Embalse de la Fuensanta
A medida que los indicadores hidrológicos empeoren, las exigencias asfixiarán cada vez más a las localidades. Ya en la fase de alerta, el Gobierno exige a los municipios una reducción mínima del 10 % en el abastecimiento de agua potable. Este porcentaje solo podrá modularse a la baja si el ayuntamiento en cuestión demuestra haber pagado de su bolsillo inversiones previas para evitar pérdidas en su red. Pero el verdadero varapalo llega con la fase de emergencia: el ahorro impuesto escalará hasta el 15 % de la demanda urbana y se desplegará una severa lista de prohibiciones.
Quedará vetado regar zonas verdes o áreas deportivas, baldear calles, lavar vehículos con manguera y tener fuentes públicas sin circuito cerrado. Además, se prohíbe el llenado de piscinas privadas. Esta última restricción cae como un jarro de agua fría en la provincia de Alicante justo en el arranque de su temporada alta de turismo.
Aunque sin llegar a un escenario apocalíptico, la imposibilidad de ofrecer este servicio en urbanizaciones, chalés y alojamientos vacacionales supone un evidente y muy inoportuno perjuicio para el gran motor económico de la Costa Blanca. Y por si fuera poco, si estas prohibiciones no logran el ahorro fijado, la CHS se reserva el derecho a bajar la presión de la red o ejecutar cortes directos a los ayuntamientos.
Castigo al campo y mayor afán recaudatorio
El sector primario alicantino y murciano será la otra gran víctima de esta nueva hoja de ruta. El plan condena a la agricultura a un esquema de tijeretazos que comienza con una merma del 10 % del riego en prealerta, pero que puede desplomarse hasta recortar un 50 % el agua asignada en el peor de los escenarios.
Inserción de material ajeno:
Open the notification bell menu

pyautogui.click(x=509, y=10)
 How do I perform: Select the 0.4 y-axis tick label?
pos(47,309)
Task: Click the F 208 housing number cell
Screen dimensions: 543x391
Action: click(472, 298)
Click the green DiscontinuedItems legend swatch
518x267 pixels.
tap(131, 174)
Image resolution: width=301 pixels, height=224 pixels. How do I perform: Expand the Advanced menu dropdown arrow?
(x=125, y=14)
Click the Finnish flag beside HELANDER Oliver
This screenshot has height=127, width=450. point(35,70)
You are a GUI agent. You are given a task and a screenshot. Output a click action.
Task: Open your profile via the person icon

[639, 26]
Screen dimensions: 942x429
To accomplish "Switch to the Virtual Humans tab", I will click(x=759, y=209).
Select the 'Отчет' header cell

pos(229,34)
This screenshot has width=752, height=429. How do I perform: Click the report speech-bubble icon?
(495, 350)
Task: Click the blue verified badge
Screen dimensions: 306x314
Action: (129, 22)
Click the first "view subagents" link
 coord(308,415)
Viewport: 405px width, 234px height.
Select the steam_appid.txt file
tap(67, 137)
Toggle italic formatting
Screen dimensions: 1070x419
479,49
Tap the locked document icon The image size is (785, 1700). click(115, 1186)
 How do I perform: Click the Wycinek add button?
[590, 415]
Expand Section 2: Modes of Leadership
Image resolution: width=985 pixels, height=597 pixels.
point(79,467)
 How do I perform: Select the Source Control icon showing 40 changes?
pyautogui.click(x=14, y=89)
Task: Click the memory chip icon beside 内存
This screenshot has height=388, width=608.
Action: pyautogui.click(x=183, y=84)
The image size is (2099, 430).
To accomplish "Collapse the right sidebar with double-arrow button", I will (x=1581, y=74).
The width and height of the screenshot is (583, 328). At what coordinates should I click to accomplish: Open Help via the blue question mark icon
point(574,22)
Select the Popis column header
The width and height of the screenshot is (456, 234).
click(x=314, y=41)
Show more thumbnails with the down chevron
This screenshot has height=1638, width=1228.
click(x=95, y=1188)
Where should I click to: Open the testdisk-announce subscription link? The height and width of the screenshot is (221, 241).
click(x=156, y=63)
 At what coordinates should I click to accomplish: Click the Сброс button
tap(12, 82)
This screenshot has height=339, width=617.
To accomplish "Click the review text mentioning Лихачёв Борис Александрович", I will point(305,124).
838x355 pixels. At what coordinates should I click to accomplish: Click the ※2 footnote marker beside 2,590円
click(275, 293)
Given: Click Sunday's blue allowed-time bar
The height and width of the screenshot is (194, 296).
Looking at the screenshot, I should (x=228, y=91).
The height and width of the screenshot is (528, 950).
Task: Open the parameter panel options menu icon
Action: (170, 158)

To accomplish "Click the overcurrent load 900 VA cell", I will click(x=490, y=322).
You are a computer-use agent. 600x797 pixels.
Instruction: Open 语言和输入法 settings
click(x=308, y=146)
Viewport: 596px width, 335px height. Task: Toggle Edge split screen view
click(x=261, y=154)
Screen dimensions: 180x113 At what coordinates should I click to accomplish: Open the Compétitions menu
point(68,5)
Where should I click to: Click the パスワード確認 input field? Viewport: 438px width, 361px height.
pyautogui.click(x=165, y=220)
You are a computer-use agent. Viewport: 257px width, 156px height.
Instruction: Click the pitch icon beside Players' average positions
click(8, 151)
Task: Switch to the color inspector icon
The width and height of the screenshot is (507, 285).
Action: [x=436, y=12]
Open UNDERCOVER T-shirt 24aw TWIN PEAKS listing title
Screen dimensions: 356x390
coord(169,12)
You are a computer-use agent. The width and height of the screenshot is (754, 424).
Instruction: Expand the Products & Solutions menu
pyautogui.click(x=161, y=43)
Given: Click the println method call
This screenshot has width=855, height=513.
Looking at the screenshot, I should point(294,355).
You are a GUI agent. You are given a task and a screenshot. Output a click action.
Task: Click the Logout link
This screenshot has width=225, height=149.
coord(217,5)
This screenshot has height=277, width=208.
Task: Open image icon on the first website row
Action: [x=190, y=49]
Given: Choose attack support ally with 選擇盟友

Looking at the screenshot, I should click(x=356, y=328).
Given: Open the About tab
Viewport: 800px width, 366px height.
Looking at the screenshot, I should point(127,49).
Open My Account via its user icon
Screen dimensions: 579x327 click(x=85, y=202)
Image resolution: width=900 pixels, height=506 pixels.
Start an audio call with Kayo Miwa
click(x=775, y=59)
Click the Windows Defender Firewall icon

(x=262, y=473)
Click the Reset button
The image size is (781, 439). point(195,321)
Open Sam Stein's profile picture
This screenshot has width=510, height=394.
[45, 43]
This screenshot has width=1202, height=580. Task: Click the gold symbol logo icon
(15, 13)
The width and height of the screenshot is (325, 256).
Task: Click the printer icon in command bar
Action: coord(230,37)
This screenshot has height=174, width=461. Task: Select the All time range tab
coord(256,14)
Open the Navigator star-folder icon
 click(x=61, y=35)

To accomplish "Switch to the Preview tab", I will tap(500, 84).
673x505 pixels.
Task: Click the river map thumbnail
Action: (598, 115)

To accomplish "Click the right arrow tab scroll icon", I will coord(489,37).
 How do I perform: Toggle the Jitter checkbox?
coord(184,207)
Ante semejante golpe a la rentabilidad agraria, la única directriz de supervivencia que concede el documento es el sacrificio de los cultivos hortícolas de temporada para intentar salvar, como mal menor, el arbolado y los cultivos leñosos.
Para intentar maquillar este estrangulamiento, el plan fía gran parte del abastecimiento a medidas complementarias basadas en encarecer el recurso. Destaca la movilización de hasta 29 hectómetros cúbicos de agua desalada -vital pero de alto coste para el sur de Alicante-, la extracción de 36 hectómetros de los pozos de sequía o un mercado de intercambio de derechos de agua que podría rascar entre 10 y 25 hectómetros más si el consumo humano entra en números rojos.
Lejos de incentivar, la revisión del plan apuesta por la vía punitiva. La Confederación ejercerá un estrecho marcaje para verificar que los ayuntamientos alicantinos aplican estos dolorosos protocolos, redoblando la persecución de lo que consideran consumos «abusivos». Además, el documento insta a imponer tarifas mucho más progresivas para encarecer los recibos y castigar los excesos, abriendo incluso la puerta a inventar «tarifas de sequía» que penalizarán directamente a las arcas municipales.
Para justificar la activación temprana de todos estos recortes, la CHS ha modificado los criterios técnicos con los que mide la crisis. El nuevo modelo separará la sequía puramente meteorológica de la escasez provocada por el consumo, y dividirá el diagnóstico: a partir de ahora, el agua procedente del cuestionado trasvase Tajo-Segura y el caudal de las desaladoras pesarán un 50 % en el indicador principal. En la práctica, una nueva fórmula matemática que servirá de aval técnico para que el Gobierno pueda apretar el botón de las restricciones mucho antes de lo que se hacía hasta ahora.